On the Complexity of the BOLD Response to Painful Heat, Relationship of the Response with Self-Assessment of Pain and Implications for FMRI Sensitivity to Analgesic Treatment

Alexandre Coimbra1,2, Richard Baumgartner, 2,3, Sonya Apreleva, 2,3, Jaymin Upadhyay, 2,4, Adam Schwarz, 2,5, Julie Anderson, 2,4, Lauren Nutile, 2,4, Gautam Pendse, 2,4, James Bishop, 2,4, Ed George, ,2,4, Smiriti Iyengar, 2,5, David Bleakman, 2,5, Richard Hargreaves, 2,6, Jeff Evelhoch1,2, Lino Becerra, 2,4, David Borsook, 2,4

1Imaging, Merck Research Laboratories, West Point, PA, United States; 2Imaging Consortium for Drug Development, Belmont, MA, United States; 3Biometrics, Merck Research Laboratories, Rahway, NJ, United States; 4PAIN, McLean Group, Belmont, MA, United States; 5Lilly Research Laboratories, Indianapolis, IN, United States; 6Neurosciences, Merck Research Laboratories, West Point, PA, United States

The complexity of the experience of pain is reflected in the functional MRI BOLD response to painful stimuli.

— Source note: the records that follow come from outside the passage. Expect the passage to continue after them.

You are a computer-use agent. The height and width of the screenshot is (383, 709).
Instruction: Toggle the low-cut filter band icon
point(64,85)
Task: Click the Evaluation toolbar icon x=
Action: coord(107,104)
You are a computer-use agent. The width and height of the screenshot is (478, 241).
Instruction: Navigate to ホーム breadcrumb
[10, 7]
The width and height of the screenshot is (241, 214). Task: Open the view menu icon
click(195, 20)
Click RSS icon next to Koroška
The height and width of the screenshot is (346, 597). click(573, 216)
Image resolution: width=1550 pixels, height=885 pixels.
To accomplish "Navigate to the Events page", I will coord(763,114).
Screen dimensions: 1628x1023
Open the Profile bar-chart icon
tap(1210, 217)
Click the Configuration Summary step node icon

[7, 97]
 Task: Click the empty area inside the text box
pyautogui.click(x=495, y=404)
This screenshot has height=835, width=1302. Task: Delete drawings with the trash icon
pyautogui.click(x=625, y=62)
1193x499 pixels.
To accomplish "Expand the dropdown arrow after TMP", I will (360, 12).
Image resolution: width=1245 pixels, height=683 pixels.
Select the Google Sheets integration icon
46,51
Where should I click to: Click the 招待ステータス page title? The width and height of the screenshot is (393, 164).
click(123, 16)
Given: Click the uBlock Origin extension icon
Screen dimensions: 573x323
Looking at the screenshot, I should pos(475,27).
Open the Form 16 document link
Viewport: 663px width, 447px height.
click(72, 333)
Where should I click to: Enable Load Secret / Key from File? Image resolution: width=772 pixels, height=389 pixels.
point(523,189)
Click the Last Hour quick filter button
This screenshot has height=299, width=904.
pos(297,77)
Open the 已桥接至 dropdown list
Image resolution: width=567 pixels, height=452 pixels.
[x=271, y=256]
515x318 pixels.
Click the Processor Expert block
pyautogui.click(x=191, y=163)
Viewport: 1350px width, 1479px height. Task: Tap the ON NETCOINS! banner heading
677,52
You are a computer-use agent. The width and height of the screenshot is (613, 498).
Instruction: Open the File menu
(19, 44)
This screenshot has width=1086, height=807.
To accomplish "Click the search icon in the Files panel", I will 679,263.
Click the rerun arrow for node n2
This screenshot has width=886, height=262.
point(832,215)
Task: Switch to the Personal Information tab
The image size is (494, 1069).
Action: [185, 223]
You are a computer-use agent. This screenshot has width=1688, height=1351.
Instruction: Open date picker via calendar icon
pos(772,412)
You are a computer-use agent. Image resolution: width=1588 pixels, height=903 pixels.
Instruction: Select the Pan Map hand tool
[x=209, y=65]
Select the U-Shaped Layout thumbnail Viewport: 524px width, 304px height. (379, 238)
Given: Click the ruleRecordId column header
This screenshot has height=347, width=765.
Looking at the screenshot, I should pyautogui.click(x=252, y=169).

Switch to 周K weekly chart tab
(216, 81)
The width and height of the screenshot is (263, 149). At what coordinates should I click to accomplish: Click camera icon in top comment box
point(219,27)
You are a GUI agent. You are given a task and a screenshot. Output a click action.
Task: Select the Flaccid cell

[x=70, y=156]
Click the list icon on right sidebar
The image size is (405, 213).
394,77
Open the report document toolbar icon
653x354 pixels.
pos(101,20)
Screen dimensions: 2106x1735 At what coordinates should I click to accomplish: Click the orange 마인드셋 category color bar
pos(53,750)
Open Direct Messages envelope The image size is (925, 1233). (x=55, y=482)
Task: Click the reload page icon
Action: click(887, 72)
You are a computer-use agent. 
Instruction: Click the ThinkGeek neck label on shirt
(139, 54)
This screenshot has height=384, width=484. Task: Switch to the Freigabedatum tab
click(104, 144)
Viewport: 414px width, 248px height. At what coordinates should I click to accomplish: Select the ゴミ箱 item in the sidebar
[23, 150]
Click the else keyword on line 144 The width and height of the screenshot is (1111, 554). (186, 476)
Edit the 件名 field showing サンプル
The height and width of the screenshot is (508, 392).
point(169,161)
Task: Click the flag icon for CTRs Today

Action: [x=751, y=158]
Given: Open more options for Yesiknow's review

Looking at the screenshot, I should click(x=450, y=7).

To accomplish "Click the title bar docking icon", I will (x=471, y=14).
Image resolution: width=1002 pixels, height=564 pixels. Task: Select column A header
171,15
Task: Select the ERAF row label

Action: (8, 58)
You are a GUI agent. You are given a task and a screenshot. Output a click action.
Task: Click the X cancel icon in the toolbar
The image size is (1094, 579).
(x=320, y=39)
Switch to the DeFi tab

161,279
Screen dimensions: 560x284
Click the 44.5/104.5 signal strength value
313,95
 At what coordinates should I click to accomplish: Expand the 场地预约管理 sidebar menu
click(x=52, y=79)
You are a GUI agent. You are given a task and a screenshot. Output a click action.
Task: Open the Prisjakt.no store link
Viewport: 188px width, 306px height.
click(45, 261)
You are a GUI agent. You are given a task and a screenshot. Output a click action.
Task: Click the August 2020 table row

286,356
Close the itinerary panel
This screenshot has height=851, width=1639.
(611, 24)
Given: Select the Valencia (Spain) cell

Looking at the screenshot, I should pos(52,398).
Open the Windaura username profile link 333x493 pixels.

Several publications reported on a biphasic BOLD response composed of an early phase closely locked with stimulus time, and a late phase which some have suggested is related to self-assessment of pain. In a placebo controlled study of painful heat, the GLM approach was used to generate quantitative measures and address the issue of sensitivity of these endpoints to Buprenorphine treatment (BUP); with a focus on endpoints related to early, stimulus-locked, and late phase modeled by self-assessment.